First, my team developed efficient techniques and distributed algorithms to reduce the energy consumed during tail times with respect to the performance requirements of mobile applications. Existing work reduces the tail energy by deferring transmissions of program states and sending them as bundles, but greatly increases the response time of mobile applications.To address this problem, we first propose to decide whether a mobile program should be executed locally or remotely, to minimize the energy consumption without deferring the program execution. Such decision is made according to the amount of tail energy incurred by the transmission of program states [ICNP15]. Afterwards, based on these decisions of remote program execution, we further reduce the tail energy by deferring the execution of a mobile application within its delay constraint and scheduling the transmissions of program states accordingly. Such scheduling can be done by either an offline dynamic programming algorithm that ensures the global optimality, or an online probabilistic algorithm based on predictions of program executions [INFOCOM16].

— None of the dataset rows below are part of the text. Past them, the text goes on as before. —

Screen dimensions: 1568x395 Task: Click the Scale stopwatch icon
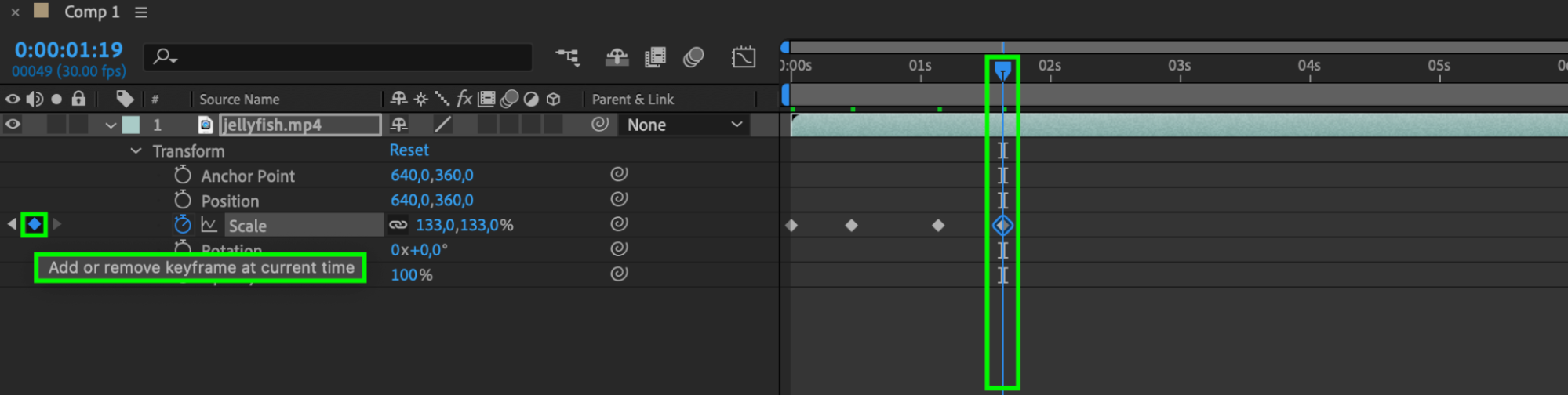(183, 225)
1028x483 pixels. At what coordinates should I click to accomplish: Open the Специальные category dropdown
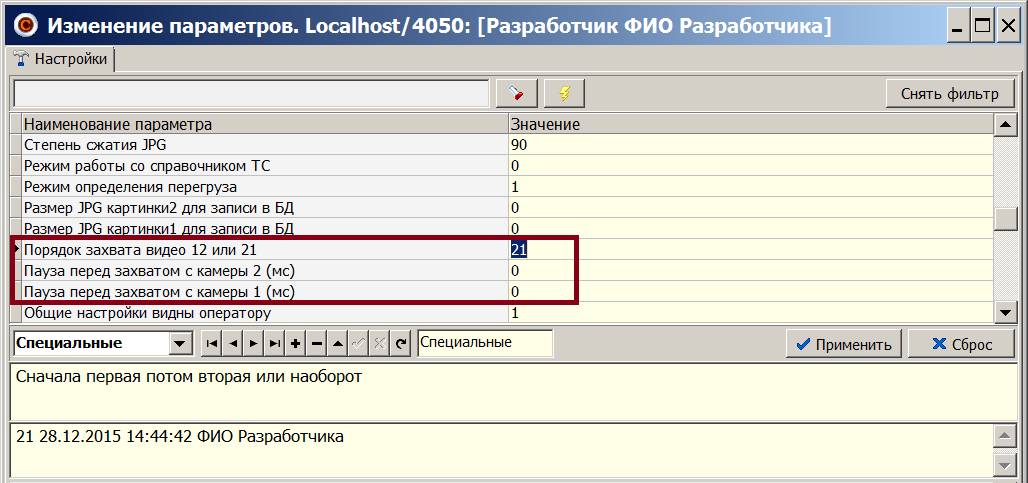click(x=180, y=344)
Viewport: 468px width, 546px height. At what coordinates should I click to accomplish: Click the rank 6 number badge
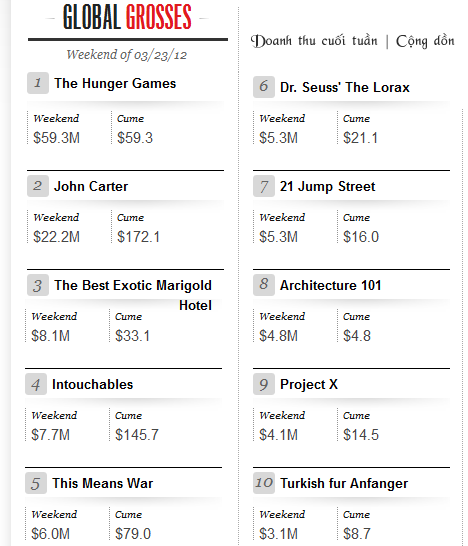point(264,87)
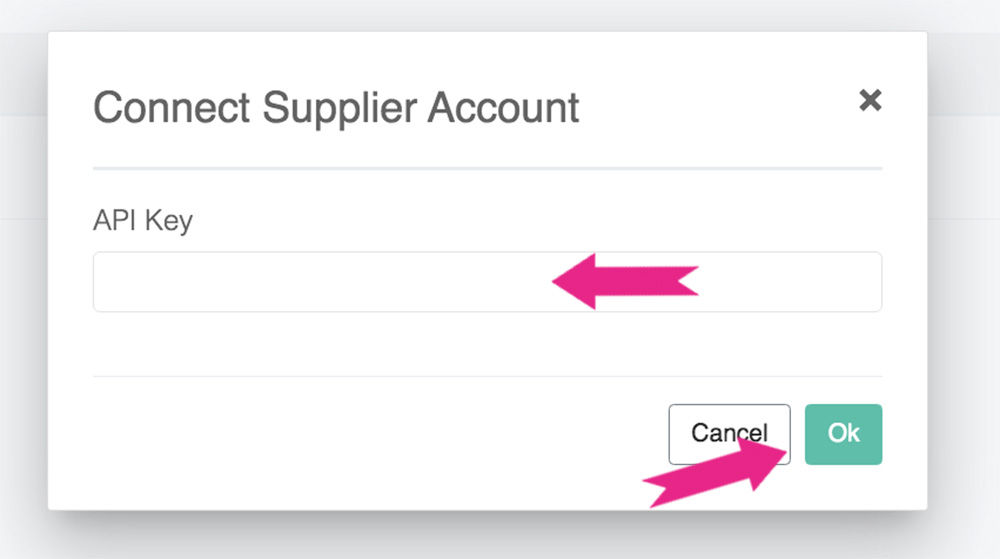Dismiss the dialog using the Cancel button
The height and width of the screenshot is (559, 1000).
[729, 434]
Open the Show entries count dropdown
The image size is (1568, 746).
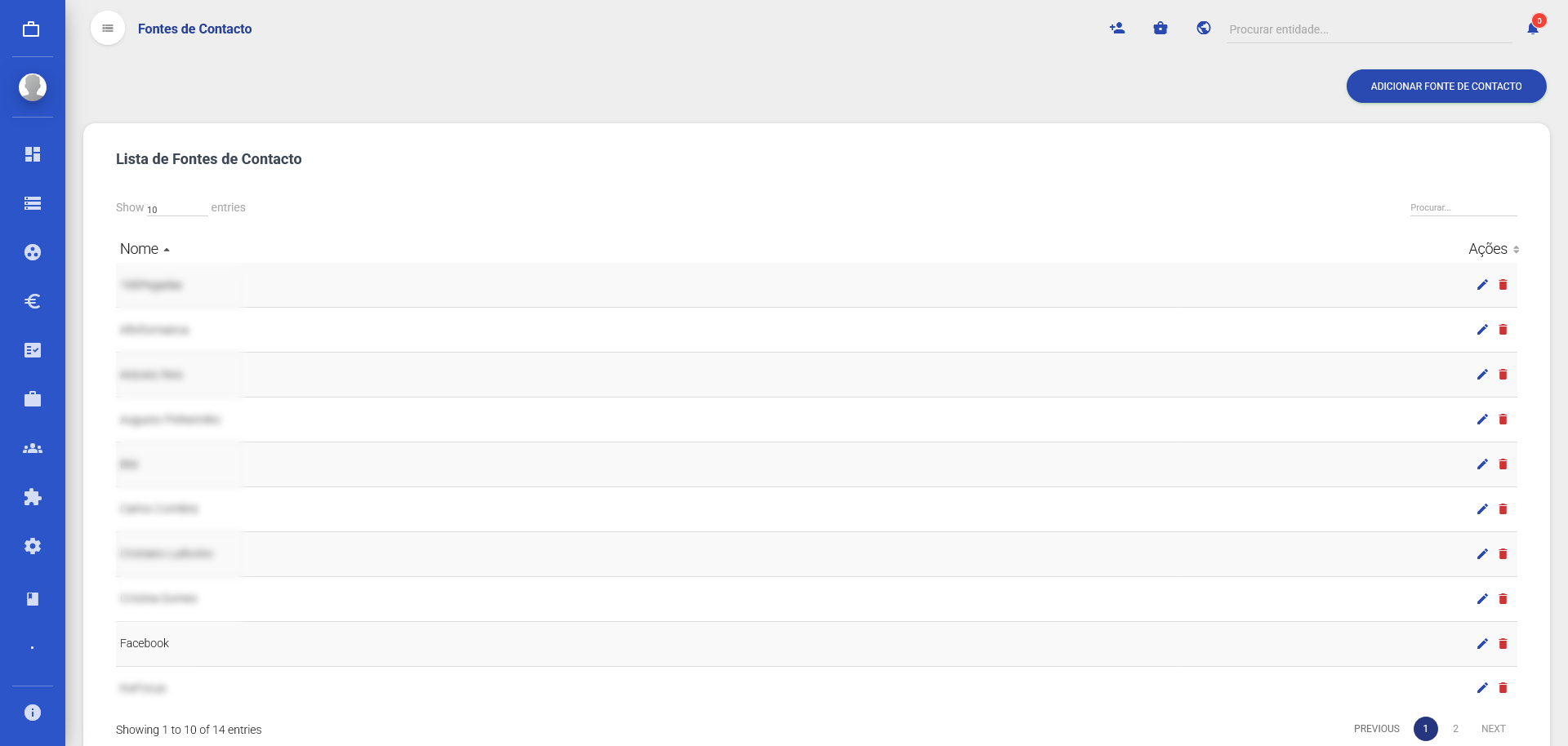(x=176, y=209)
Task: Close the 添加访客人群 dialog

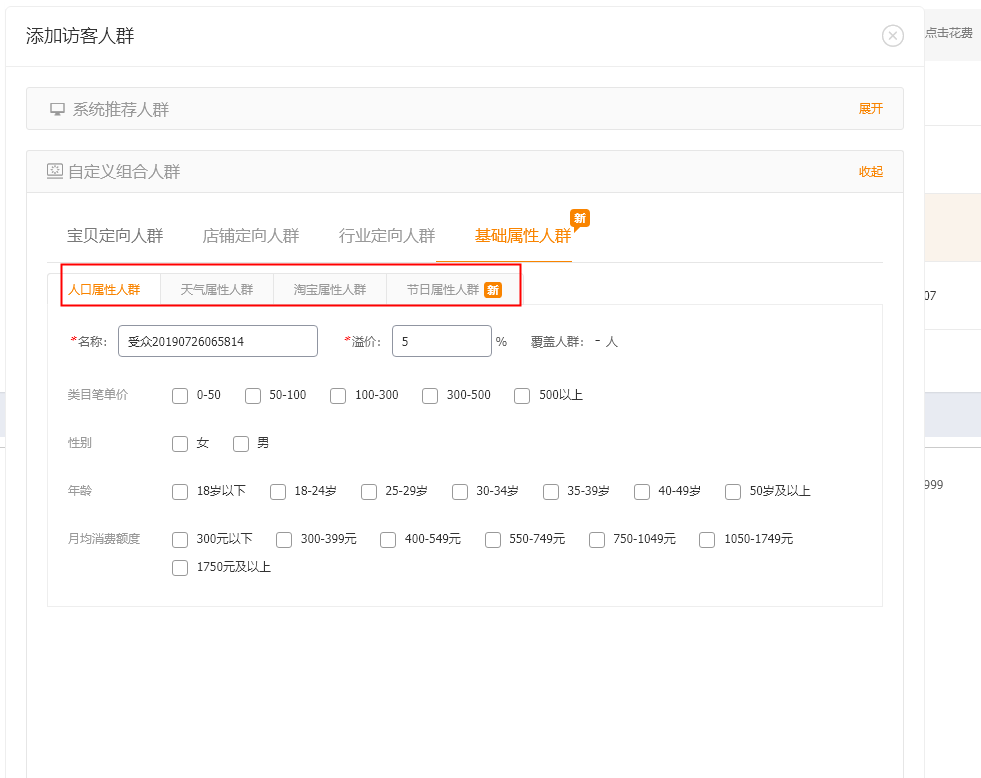Action: pos(892,36)
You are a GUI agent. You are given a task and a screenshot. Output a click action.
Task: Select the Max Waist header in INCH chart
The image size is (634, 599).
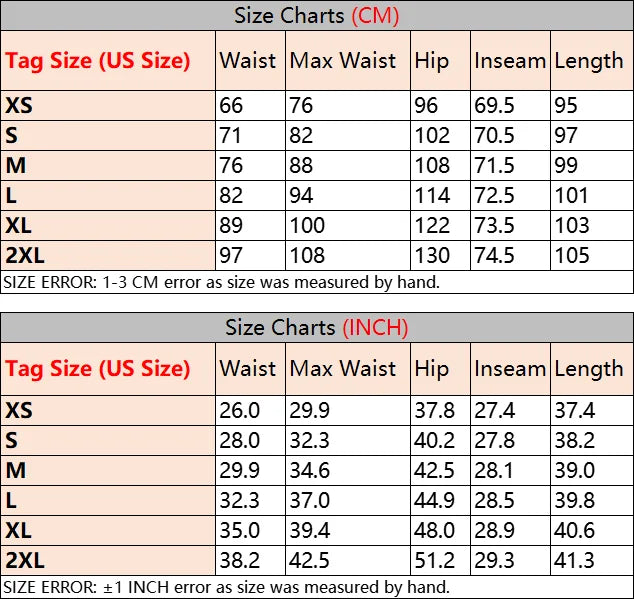click(343, 369)
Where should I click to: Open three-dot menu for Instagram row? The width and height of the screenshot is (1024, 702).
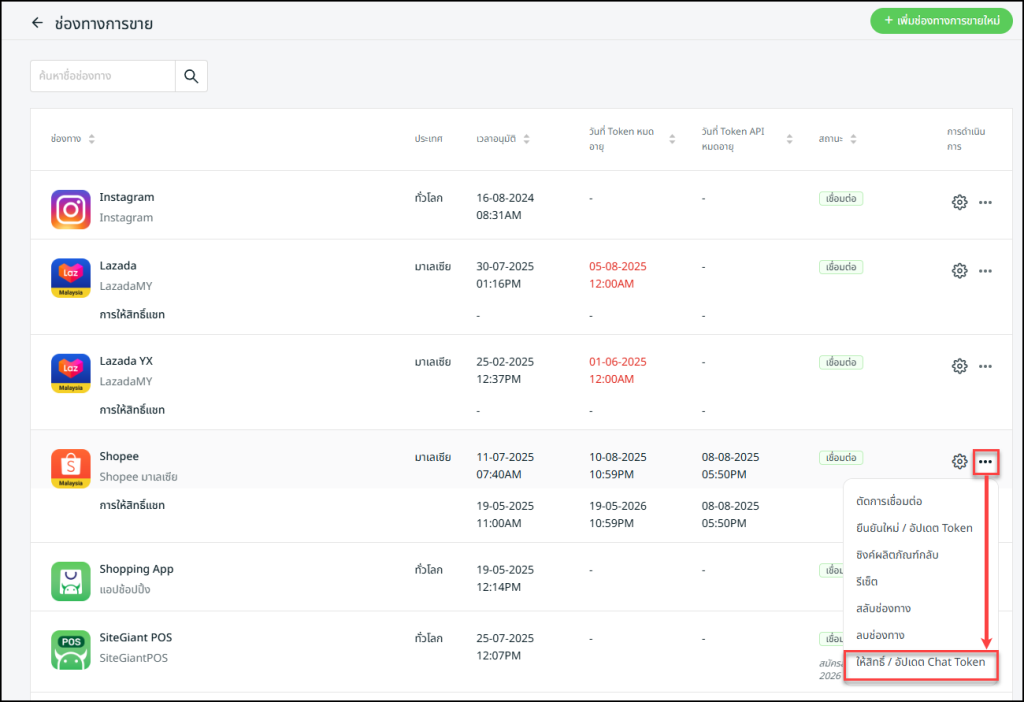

Second, our research aims to mitigate the impact of wireless link quality on both energy and performance in MCC. When the wireless link quality degrades, the amount of data being transmitted via wireless links will be limited to save energy. In this case, we preserve the mobile application performance by only transmitting the most important program states and maximizing the amount of mobile programs being executed at the remote cloud. Being different from existing work which determines the importance of a program state solely from the program's computational complexity, we will develop fine-grained program parsing techniques to evaluate the importance
of each memory field in a program state to executing other programs. Application partitioning strategy will then be developed based on the importance of program states.

Selected publications:

  1. Interconnecting Heterogeneous Devices in the Personal Mobile Cloud [pdf]
    Yong Li and Wei Gao, in Proceedings of the 36th IEEE Conference on Computer Communications (INFOCOM), 2017.
    (Acceptance Ratio: 292/1395=20.9%)

  2. Application-Aware Traffic Scheduling for Workload Offloading in Mobile Clouds [pdf][slides]
    Liang Tong and Wei Gao, in Proceedings of the 35th IEEE Conference on Computer Communications (INFOCOM), 2016.
    (Acceptance Ratio: 300/1644=18.25%)

  3. Energy-Efficient Computation Offloading in Cellular Networks [pdf]
    Yeli Geng, Wenjie Hu, Yi Yang, Wei Gao and Guohong Cao, in Proceedings of the 23rd IEEE International Conference on Network Protocols (ICNP), 2015.
    (Acceptance Ratio: 38/187=20.3%)


Acknowledgement

This project is supported in part by the U.S. National Science Foundation (NSF) under the grants CNS-1456656 (project website) and CNS-1526769 (project website). Any opinions, findings, and conclusions or recommendations expressed in this material are those of the author(s) and do not necessarily reflect the views of the NSF.